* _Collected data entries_
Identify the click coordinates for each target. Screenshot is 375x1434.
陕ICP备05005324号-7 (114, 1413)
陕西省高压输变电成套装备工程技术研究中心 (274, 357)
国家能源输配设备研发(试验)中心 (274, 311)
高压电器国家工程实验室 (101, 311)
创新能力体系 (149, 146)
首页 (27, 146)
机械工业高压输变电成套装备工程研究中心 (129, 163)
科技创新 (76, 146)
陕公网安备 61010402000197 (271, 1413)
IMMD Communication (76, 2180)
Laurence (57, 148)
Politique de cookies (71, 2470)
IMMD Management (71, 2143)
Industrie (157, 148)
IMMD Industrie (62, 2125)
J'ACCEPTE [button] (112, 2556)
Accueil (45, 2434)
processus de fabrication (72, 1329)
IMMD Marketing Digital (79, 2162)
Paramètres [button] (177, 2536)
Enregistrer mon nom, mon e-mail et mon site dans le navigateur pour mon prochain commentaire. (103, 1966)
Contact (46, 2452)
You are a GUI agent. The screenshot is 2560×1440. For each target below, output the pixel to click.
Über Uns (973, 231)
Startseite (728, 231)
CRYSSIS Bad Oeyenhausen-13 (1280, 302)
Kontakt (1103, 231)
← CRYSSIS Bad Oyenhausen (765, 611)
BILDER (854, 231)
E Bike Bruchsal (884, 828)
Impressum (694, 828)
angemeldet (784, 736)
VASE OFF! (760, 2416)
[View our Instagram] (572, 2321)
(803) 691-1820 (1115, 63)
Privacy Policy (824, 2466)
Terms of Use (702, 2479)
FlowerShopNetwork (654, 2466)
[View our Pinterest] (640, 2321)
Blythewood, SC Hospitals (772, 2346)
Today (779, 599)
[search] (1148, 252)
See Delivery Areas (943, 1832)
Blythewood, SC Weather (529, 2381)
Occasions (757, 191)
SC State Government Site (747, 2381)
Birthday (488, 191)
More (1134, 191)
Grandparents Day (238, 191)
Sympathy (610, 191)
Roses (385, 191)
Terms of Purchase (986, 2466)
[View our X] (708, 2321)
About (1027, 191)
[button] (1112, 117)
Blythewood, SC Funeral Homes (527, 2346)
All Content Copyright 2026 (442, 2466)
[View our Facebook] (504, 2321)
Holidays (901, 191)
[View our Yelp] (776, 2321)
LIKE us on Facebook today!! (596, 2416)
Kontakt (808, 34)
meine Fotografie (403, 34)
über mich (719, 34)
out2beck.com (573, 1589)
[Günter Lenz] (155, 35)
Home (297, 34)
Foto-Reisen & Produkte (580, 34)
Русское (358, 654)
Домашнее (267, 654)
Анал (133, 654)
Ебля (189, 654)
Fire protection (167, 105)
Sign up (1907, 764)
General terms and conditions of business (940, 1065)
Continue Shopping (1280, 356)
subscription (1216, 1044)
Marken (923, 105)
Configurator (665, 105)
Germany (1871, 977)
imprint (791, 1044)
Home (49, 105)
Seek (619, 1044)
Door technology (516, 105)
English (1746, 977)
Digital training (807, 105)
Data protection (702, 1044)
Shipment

* _INSTRUCTIONS FOR THE TASK_
Looking at the entries above, can you reproduce exactly the lines from the one that holds "BILDER (854, 231)" through the one that holds "[search] (1148, 252)", and only those?

* _YOUR RESPONSE_
BILDER (854, 231)
E Bike Bruchsal (884, 828)
Impressum (694, 828)
angemeldet (784, 736)
VASE OFF! (760, 2416)
[View our Instagram] (572, 2321)
(803) 691-1820 (1115, 63)
Privacy Policy (824, 2466)
Terms of Use (702, 2479)
FlowerShopNetwork (654, 2466)
[View our Pinterest] (640, 2321)
Blythewood, SC Hospitals (772, 2346)
Today (779, 599)
[search] (1148, 252)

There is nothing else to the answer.